(Requirement)
Write out every line of the entries below word for word, leaving the pictures out.
--- begin Entries shown ---
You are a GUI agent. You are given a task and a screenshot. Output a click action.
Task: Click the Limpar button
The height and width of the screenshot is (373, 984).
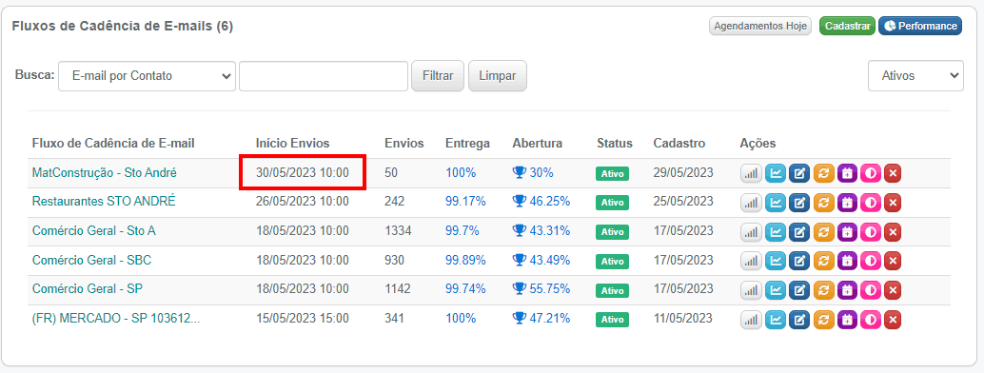click(498, 76)
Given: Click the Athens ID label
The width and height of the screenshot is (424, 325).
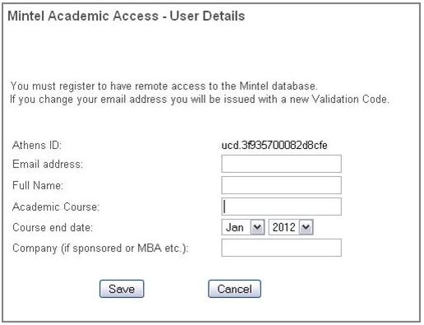Looking at the screenshot, I should (x=37, y=145).
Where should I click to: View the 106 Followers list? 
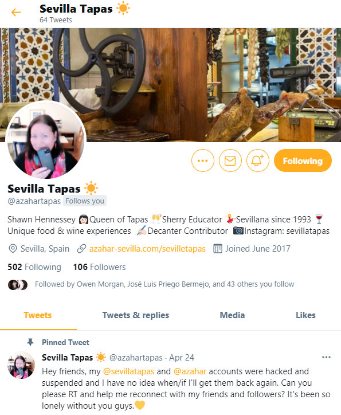[100, 267]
--- end Entries shown ---
(Reply to the exercise)
You are a GUI agent. You are given a task and a screenshot. Output a click action.
Task: Click the Limpar button
The height and width of the screenshot is (373, 984).
click(498, 76)
Given: Click the Athens ID label
The width and height of the screenshot is (424, 325).
Looking at the screenshot, I should (x=37, y=145).
Where should I click to: View the 106 Followers list? 
[100, 267]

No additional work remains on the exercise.